═════ Records supplied ═════

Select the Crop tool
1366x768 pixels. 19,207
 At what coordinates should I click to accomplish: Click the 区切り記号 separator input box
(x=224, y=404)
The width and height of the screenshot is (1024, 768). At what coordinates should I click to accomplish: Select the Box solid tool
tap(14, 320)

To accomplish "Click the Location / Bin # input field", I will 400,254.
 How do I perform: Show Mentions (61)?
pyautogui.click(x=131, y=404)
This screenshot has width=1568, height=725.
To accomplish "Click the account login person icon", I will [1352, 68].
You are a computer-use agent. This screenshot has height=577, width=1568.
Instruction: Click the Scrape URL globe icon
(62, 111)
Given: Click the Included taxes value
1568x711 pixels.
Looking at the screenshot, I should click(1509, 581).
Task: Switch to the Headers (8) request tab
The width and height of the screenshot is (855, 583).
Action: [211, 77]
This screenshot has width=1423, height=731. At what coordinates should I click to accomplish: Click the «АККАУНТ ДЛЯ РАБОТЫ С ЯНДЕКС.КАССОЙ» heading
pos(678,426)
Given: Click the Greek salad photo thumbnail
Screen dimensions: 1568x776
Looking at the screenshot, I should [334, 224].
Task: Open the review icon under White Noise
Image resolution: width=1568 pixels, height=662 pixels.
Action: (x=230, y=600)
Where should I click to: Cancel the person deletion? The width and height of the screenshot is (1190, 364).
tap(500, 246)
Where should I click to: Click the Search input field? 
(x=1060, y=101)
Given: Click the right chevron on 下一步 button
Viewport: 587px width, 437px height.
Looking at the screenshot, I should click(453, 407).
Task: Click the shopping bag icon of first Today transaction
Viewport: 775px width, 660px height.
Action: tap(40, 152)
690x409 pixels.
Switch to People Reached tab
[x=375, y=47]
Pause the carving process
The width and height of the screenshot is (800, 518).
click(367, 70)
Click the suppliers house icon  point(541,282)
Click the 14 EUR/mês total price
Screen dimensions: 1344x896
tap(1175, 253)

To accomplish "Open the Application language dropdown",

═════

* **Task to carry out**: Copy exactly, please, the span of lines that begins at the line with "Where should I click to: Cancel" and ends at the last line of the data, both included.

* **Answer box**:
Where should I click to: Cancel the person deletion? The width and height of the screenshot is (1190, 364).
tap(500, 246)
Where should I click to: Click the Search input field? 
(x=1060, y=101)
Given: Click the right chevron on 下一步 button
Viewport: 587px width, 437px height.
Looking at the screenshot, I should click(453, 407).
Task: Click the shopping bag icon of first Today transaction
Viewport: 775px width, 660px height.
Action: tap(40, 152)
690x409 pixels.
Switch to People Reached tab
[x=375, y=47]
Pause the carving process
The width and height of the screenshot is (800, 518).
click(367, 70)
Click the suppliers house icon  point(541,282)
Click the 14 EUR/mês total price
Screen dimensions: 1344x896
tap(1175, 253)

To accomplish "Open the Application language dropdown",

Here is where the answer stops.